News of a .NET-to-WebSphere link seems to occur less commonly than in the early days of Web services. But an update to IBM's WebSphere eXtreme Scale server provides just such a link. IBM's WebSphere eXtreme Scale REST data service offers ready connections to .NET as well as Ajax and PHP clients. With these data services, any HTTP client can get metadata from the eXtreme Scale data grid via a REST (REpresentational State Transfer) service, according to IBM.
To link eXtreme Scale REST data service with clients, IBM utilized a little-known Microsoft protocol known as the Open Data (OData) protocol—shades of the days when Microsoft and IBM combined with others to launch SOAP! OData came out of Microsoft work on ADO.NET and WCF Data Services. It is supported in Visual Studio 2008.
''We wanted a zero-foot print client," Billy Newport, IBM Distinguished Engineer, told SearchSOA.com. "We did not want a distinct client for each [language]." As Newport and his colleagues looked for a way to open up a RESTful interface to the eXtreme Scale data grid, they discovered that OData met their needs.
WebSphere eXtreme Scale server may sometimes be overlooked amidst the large IBM product portfolio, but it represents the type of technology that is increasingly appearing in cloud computing architectures. Among its predecessors was T-spaces technology, an implementation of a data cache based on distributed Tupple space programming paradigms akin to JavaSpaces
Programming language independence
Language independence is increasingly a hallmark of the data grid providers. GigaSpaces has long supported both .NET and Java. Arising from the .NET milieu, ScaleOut Software recently broadened its scope to support Java, too.

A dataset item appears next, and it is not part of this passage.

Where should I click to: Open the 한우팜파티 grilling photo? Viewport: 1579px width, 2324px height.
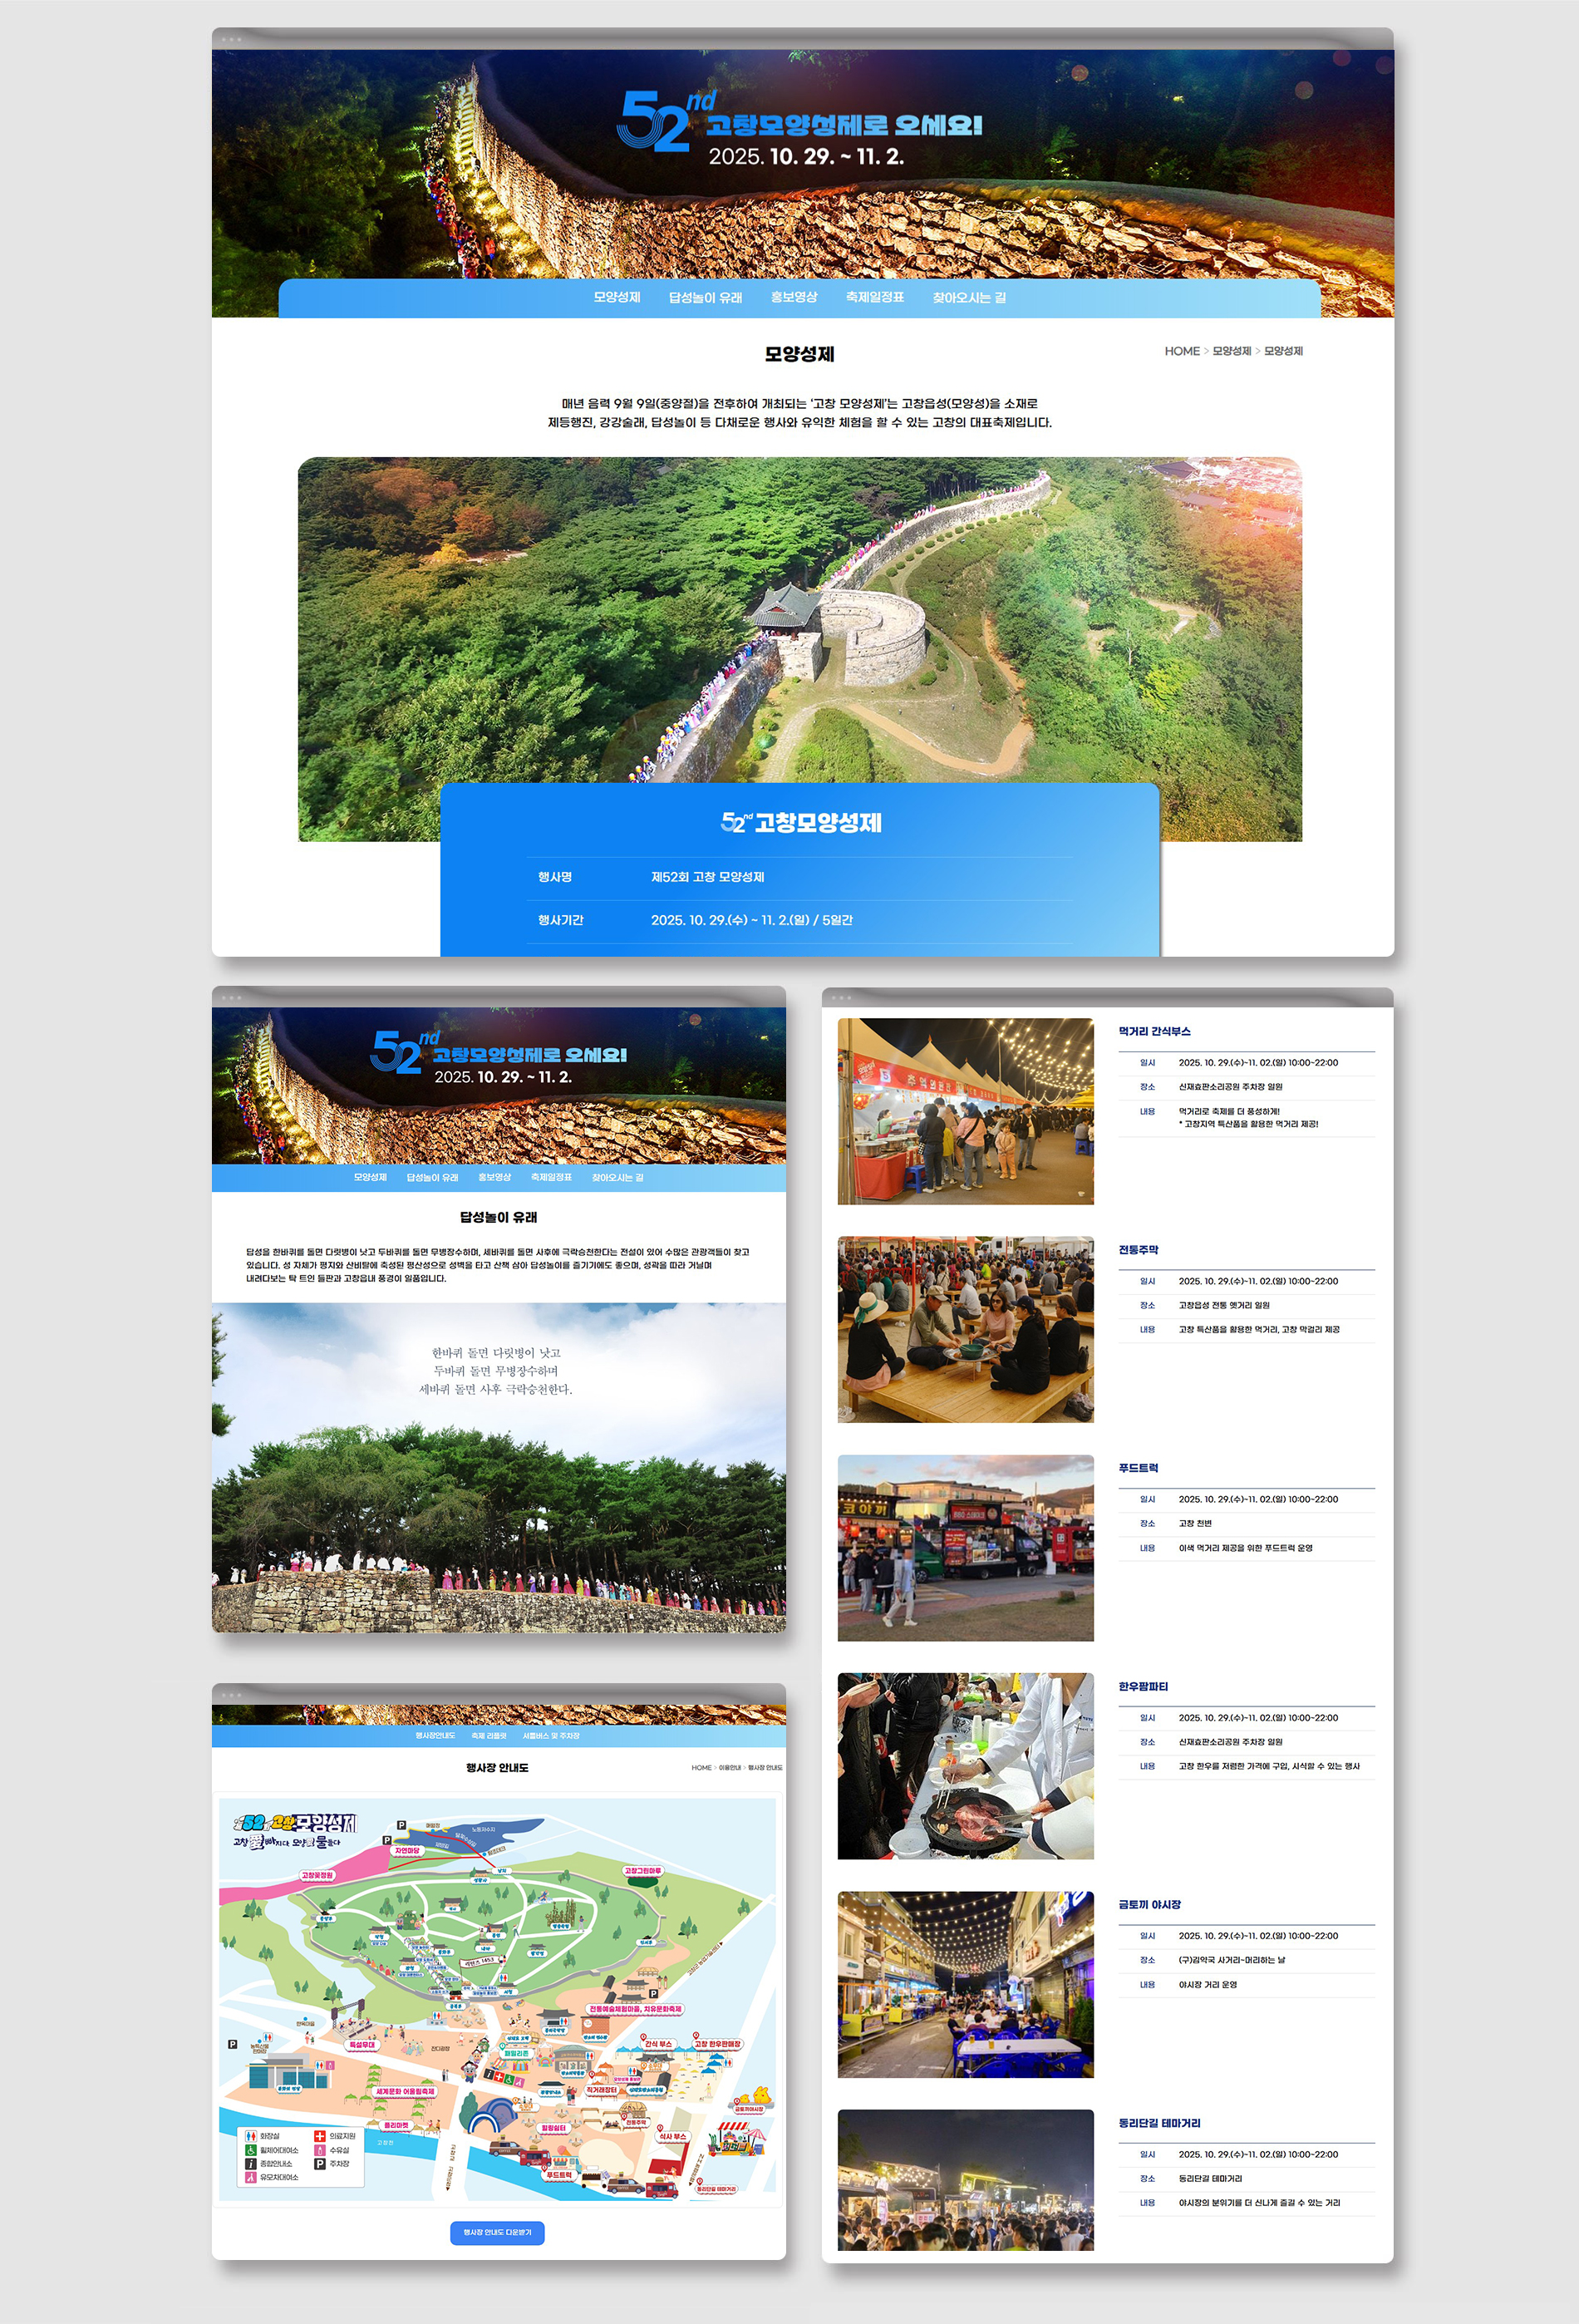point(965,1766)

IBM's Newport agrees multiple languages will be important in the cloud. "If you build a data grid you need to get a return not just for the Java developers, but for the Ajax, .NET, Python, Ruby and PHP developers as well," he said.
Why will data grids have a place in cloud computing? At one time, said Newport, if you wanted to have persistent data, the only choice was a DB. Data grids and data caching have subsequently emerged as an important alternative architecture, although RDBs still likely play a role in the overall offering.
Databases are ''great for long term critical data,'' Newport said. ''They are not great for short term,'' he added.
Also databases are not designed to work in multiple data centers, he indicated.
''Data grids offer a cloud-like data model that can work well in multiple data centers,'' Newport said.
What is at work here in the concern about persistent data is the overhead of object mapping, which may prove a serious "gotcha' for many potential cloud applications. Grids typically store without converting format.
''With relational databases using POJOs [Plain Old Java Objects] and SQL, there is a mapping required,'' notes Newport. This goes right the down the line with each programming language. If you are using an RDB as part of the operation, there is a mapping required to SQL.